En el verano de 1994, en un seminario que organizamos en Santander, Hugh Thomas dio una magnífica conferencia. Era sobre la próxima entrada en la Unión Europea de los países nórdicos. Fuimos a cenar después de la conferencia de Hugh Thomas con unos señores, uno era político, otro era diplomático, de países nórdicos, y uno de ellos le dijo a Hugh: “Entonces, usted está trabajando ahora sobre las atrocidades de los españoles en Méjico”. Ya no recuerdo quién lo dijo pero me acuerdo muy bien de lo que se dijo, que fue: “De verdad, de verdad, si usted cree que los aztecas eran socialdemócratas suecos, descendientes de Rousseau, me temo que está equivocado”. Hay que decir en honor del que dijo aquello de las atrocidades, o sea del sueco, que se echó a reír y dijo: “pues es verdad, bien mirado”.

La conclusión de este punto sería cómo el sentido del humor es bastante útil para entender la realidad histórica.

Tiene otra virtud todavía más fundamental, se corrige a sí mismo, lo cual a casi nadie le gusta hacer. Hugh lo hace con absoluta naturalidad: si se cotejan las diversas versiones de los libros suyos que han tenido varias ediciones, se ve que él no ha tenido ningún empacho en cambiar las cosas cuando él había cambiado de opinión o los datos nuevos que habían llegado a su conocimiento le aconsejaban hacerlo.

Y luego algo todavía más básico: está completamente desprovisto de ese feo vicio extendido por todo el mundo pero que sólo tiene nombre en alemán, que es la Schadenfreude, el alegrarse del mal ajeno. No he leído ni una línea de Hugh Thomas donde se alegre del mal que le ocurra a ninguna nación o a ningún personaje histórico. Por supuesto tampoco se alegra de los males que acontecen a su país, pero es que ni siquiera se alegra de los males de los enemigos en cualquier momento de su país. Eso creo que da idea de una talla moral insólita también en cualquiera que comenta la Historia.

Así es que en el fondo y en resumen lo que ocurre es que Hugh Thomas no sólo es un hombre erudito, es un hombre sabio, es un hombre culto, y quizá más importante aún, es un hombre bueno.

Él dice que hubiera querido ser..., dice muchas cosas pero la última que le he oído decir es que hubiera querido ser un culto humanista en la corte de Carlos V, y para eso, y él lo sabe, hace falta ser valeroso, y lo señala muy bien Antonio Fontán en su último libro sobre príncipes y humanistas.

Estoy seguro de que Hugh Thomas hubiera sido un magnífico, culto humanista en una corte del siglo XVI o XV y que hubiera empleado el valor que emplearon algunos como Vives o como otros.

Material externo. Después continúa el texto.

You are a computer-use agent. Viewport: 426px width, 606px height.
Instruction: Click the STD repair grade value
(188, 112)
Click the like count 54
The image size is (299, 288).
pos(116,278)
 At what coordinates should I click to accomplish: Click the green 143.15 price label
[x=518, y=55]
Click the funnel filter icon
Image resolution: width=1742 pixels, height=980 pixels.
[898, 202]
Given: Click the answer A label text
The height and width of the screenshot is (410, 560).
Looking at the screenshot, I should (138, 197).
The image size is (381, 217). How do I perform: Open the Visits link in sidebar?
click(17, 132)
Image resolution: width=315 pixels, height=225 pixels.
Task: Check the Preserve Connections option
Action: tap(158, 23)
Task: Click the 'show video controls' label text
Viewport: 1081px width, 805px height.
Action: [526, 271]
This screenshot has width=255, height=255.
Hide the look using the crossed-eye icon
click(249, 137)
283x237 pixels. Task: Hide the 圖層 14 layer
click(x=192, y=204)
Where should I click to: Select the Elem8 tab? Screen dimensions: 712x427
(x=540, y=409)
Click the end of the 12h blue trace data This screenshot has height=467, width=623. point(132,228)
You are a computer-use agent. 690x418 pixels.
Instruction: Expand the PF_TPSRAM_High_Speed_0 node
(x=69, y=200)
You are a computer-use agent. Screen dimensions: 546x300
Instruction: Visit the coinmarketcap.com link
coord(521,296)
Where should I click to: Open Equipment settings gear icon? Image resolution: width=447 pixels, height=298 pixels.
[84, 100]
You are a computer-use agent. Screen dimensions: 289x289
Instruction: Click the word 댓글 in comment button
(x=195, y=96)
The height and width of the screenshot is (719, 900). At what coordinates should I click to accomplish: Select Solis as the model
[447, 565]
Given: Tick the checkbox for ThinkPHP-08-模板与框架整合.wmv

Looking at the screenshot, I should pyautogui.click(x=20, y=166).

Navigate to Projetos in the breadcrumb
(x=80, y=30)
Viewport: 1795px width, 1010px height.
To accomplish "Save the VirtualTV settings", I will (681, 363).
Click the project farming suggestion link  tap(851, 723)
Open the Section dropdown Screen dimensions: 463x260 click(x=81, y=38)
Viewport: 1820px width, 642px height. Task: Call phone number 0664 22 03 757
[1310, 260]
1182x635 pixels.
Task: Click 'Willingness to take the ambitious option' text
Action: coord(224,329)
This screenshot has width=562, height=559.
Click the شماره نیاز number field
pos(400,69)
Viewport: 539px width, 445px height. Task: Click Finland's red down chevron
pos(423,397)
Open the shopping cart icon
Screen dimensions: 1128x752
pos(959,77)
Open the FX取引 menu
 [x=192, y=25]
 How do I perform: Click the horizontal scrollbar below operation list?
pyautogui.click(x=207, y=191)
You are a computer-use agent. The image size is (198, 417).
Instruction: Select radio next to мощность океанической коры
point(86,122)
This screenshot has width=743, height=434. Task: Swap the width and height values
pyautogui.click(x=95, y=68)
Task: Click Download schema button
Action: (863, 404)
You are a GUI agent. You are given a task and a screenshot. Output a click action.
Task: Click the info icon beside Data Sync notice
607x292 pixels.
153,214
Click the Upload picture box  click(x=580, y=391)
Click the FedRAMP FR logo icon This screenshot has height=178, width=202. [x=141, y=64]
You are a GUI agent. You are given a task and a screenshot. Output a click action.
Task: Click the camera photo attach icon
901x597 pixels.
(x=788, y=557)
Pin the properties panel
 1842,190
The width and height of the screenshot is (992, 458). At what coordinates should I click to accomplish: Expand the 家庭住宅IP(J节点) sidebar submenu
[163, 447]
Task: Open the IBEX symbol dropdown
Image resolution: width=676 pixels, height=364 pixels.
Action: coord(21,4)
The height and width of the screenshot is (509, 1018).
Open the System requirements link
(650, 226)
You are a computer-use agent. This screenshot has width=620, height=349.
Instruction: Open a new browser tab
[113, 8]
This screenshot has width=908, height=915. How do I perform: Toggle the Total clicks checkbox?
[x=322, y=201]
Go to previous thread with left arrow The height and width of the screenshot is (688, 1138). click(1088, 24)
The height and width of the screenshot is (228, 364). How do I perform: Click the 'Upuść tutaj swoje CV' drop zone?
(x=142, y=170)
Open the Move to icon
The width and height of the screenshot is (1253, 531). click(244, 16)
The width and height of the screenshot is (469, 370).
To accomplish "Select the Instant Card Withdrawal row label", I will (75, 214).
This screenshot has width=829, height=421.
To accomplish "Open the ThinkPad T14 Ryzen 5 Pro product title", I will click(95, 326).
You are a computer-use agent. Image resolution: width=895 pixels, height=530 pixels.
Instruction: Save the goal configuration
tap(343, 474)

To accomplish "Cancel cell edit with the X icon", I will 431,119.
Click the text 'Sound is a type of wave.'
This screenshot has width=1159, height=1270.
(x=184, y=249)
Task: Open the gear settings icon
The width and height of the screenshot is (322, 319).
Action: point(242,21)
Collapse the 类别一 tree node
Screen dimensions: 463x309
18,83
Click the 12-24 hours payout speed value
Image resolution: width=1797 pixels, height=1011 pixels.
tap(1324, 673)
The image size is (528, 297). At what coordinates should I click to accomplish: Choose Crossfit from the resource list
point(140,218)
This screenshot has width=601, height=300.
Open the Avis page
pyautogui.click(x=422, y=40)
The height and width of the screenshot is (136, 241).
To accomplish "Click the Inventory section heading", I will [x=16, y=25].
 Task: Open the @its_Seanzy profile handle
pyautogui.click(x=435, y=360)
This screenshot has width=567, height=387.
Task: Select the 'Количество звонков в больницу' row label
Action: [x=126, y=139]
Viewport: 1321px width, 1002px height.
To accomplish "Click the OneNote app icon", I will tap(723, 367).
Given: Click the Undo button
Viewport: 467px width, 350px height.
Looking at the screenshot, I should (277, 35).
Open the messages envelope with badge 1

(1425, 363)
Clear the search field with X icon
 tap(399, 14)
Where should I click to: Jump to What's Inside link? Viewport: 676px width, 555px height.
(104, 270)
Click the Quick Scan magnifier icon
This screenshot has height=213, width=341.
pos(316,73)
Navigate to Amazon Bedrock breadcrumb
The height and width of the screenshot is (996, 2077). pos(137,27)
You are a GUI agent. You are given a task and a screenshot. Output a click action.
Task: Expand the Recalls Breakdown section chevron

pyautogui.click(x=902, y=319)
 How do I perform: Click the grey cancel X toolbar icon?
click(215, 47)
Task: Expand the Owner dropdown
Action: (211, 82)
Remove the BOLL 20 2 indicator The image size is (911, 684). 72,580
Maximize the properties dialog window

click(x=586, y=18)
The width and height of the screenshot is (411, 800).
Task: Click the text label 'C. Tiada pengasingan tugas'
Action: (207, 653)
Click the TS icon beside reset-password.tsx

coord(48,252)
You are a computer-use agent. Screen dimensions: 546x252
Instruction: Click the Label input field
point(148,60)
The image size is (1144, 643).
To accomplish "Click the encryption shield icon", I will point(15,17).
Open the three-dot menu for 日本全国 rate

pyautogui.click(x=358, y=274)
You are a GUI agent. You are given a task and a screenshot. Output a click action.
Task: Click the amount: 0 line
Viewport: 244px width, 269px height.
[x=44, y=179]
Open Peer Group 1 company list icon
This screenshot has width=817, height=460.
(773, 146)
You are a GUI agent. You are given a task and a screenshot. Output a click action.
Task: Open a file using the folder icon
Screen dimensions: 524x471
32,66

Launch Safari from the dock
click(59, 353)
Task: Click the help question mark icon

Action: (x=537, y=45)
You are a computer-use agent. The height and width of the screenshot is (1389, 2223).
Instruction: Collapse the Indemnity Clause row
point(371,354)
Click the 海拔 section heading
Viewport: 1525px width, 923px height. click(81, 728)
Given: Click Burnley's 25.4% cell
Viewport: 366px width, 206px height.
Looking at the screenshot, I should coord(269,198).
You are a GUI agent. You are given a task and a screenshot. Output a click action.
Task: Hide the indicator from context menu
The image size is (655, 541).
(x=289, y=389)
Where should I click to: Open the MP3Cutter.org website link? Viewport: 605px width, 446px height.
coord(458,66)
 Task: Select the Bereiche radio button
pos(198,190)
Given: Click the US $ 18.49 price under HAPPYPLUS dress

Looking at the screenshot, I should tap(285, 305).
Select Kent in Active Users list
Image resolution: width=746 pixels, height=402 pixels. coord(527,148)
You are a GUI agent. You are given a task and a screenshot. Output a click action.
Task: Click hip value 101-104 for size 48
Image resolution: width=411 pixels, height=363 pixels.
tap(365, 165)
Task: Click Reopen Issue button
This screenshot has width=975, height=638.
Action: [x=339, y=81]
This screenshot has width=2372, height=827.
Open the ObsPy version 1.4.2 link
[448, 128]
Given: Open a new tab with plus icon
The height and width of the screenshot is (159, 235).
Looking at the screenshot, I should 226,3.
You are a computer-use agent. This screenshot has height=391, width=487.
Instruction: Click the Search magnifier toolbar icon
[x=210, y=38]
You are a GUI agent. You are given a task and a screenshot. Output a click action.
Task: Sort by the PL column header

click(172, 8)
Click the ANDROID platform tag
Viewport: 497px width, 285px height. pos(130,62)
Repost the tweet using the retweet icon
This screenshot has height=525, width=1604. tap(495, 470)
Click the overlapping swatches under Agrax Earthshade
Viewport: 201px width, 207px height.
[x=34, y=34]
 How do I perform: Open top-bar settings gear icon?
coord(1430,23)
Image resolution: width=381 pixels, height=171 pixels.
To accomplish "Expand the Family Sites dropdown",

Estoy seguro de que Hugh Thomas lo hubiera hecho porque estoy seguro de que Hugh Thomas, como he dicho, es y puede ser llamado por cualquiera de nosotros profesor, barón, amigo; creo que el apelativo que en España te dirigiríamos sería el de maestro, y como sabe el profesor Thomas, en España maestro es quizá el título más noble y a la vez más democrático que existe, porque se da al catedrático, se da al maestro albañil cuando se lo merece, no siempre, se da a quien por ser hombre de saberes – cualquier clase de saberes – y de corazón se merece ser llamado así. Así es que enhorabuena, maestro, por el premio.